Using the listing below, select the lines with the word "agent" and copy them.

>>>

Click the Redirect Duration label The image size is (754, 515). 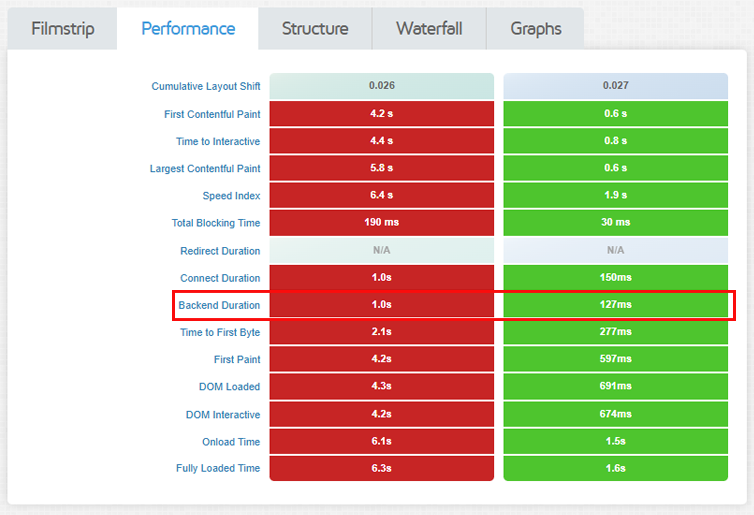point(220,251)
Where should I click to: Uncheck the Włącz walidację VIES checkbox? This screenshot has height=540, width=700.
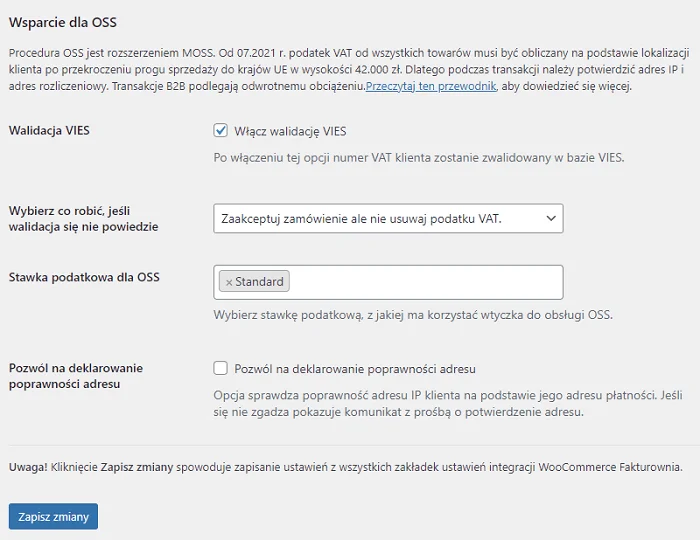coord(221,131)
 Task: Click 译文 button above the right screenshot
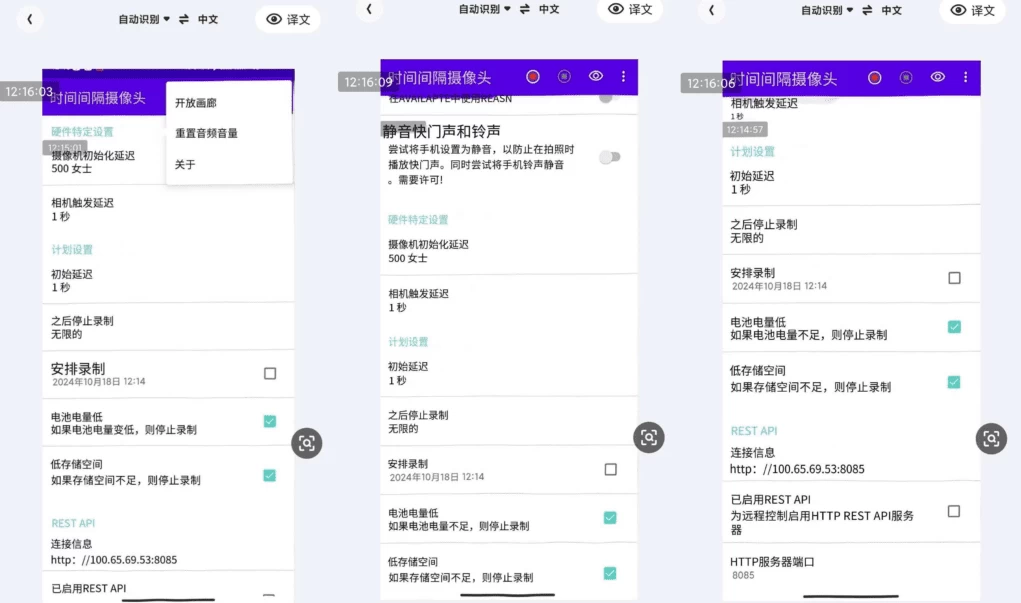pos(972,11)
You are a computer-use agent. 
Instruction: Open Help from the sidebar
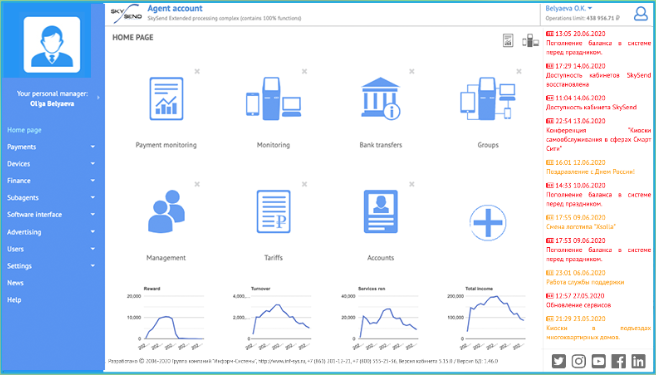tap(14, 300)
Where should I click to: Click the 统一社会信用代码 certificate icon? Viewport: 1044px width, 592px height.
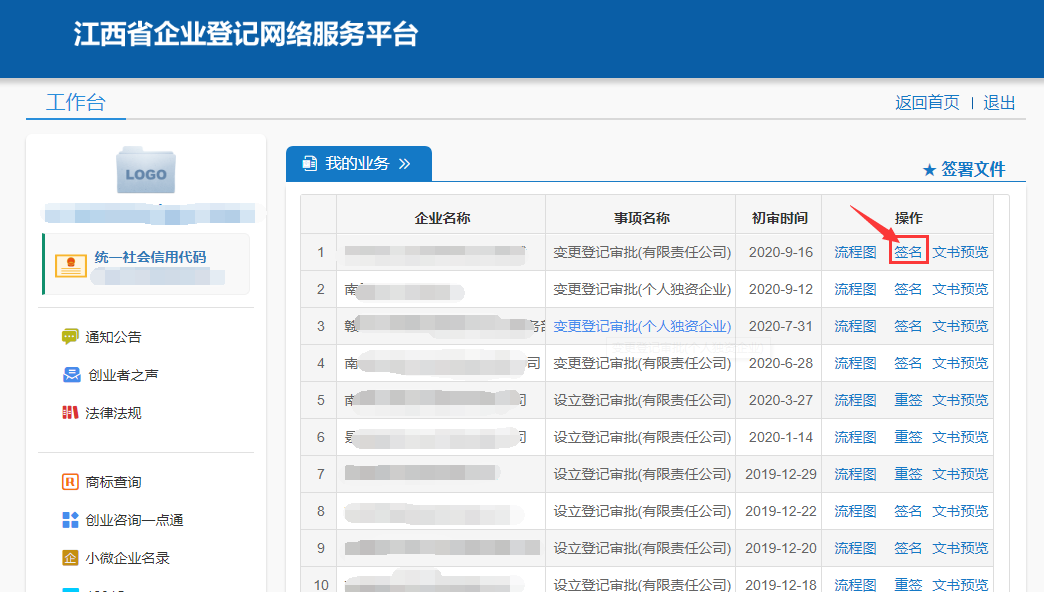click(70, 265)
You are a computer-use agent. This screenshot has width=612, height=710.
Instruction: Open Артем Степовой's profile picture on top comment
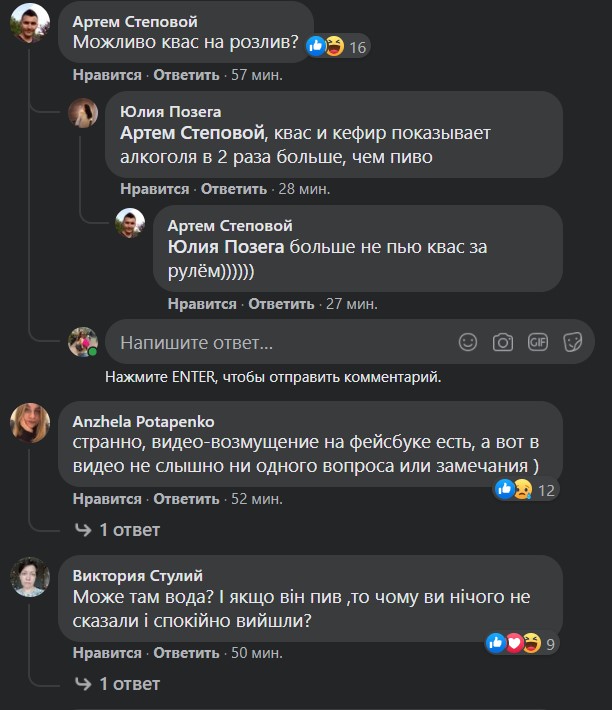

<<<

◆ **YOUR RESPONSE**
You are a computer-use agent. 
You are a computer-use agent. This screenshot has width=612, height=710.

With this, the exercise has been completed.